-------- LISTED ENTRIES --------
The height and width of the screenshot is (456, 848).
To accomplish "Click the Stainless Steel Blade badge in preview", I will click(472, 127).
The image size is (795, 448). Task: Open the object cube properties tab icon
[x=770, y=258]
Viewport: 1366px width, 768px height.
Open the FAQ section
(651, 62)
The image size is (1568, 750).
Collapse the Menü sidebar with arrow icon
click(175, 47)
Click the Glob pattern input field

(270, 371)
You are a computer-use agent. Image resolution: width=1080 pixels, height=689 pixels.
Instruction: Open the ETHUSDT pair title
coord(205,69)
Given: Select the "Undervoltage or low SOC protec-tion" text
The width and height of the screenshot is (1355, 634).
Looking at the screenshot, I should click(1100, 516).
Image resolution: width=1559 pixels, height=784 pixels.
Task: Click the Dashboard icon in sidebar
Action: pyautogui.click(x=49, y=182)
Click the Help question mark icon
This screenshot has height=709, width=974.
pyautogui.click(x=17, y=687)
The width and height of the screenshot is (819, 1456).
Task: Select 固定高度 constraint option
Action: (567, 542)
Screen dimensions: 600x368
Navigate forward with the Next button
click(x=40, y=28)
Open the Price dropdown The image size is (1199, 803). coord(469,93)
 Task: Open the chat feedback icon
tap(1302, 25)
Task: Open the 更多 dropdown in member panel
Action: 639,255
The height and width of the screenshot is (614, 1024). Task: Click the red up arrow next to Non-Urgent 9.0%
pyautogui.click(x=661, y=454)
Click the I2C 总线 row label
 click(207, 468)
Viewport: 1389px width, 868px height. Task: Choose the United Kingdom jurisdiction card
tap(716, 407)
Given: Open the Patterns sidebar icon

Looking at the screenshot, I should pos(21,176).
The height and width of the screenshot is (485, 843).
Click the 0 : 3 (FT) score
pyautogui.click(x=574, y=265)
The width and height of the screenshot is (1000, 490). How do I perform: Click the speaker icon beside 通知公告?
--------
--- TASK PROMPT ---
Every record needs to be written out again, exactly as it was given.

--- SOLUTION ---
The height and width of the screenshot is (456, 848).
To accomplish "Click the Stainless Steel Blade badge in preview", I will click(472, 127).
The image size is (795, 448). Task: Open the object cube properties tab icon
[x=770, y=258]
Viewport: 1366px width, 768px height.
Open the FAQ section
(651, 62)
The image size is (1568, 750).
Collapse the Menü sidebar with arrow icon
click(175, 47)
Click the Glob pattern input field

(270, 371)
You are a computer-use agent. Image resolution: width=1080 pixels, height=689 pixels.
Instruction: Open the ETHUSDT pair title
coord(205,69)
Given: Select the "Undervoltage or low SOC protec-tion" text
The width and height of the screenshot is (1355, 634).
Looking at the screenshot, I should click(1100, 516).
Image resolution: width=1559 pixels, height=784 pixels.
Task: Click the Dashboard icon in sidebar
Action: pyautogui.click(x=49, y=182)
Click the Help question mark icon
This screenshot has height=709, width=974.
pyautogui.click(x=17, y=687)
The width and height of the screenshot is (819, 1456).
Task: Select 固定高度 constraint option
Action: (567, 542)
Screen dimensions: 600x368
Navigate forward with the Next button
click(x=40, y=28)
Open the Price dropdown The image size is (1199, 803). coord(469,93)
 Task: Open the chat feedback icon
tap(1302, 25)
Task: Open the 更多 dropdown in member panel
Action: 639,255
The height and width of the screenshot is (614, 1024). Task: Click the red up arrow next to Non-Urgent 9.0%
pyautogui.click(x=661, y=454)
Click the I2C 总线 row label
 click(207, 468)
Viewport: 1389px width, 868px height. Task: Choose the United Kingdom jurisdiction card
tap(716, 407)
Given: Open the Patterns sidebar icon

Looking at the screenshot, I should pos(21,176).
The height and width of the screenshot is (485, 843).
Click the 0 : 3 (FT) score
pyautogui.click(x=574, y=265)
The width and height of the screenshot is (1000, 490). How do I perform: Click the speaker icon beside 通知公告?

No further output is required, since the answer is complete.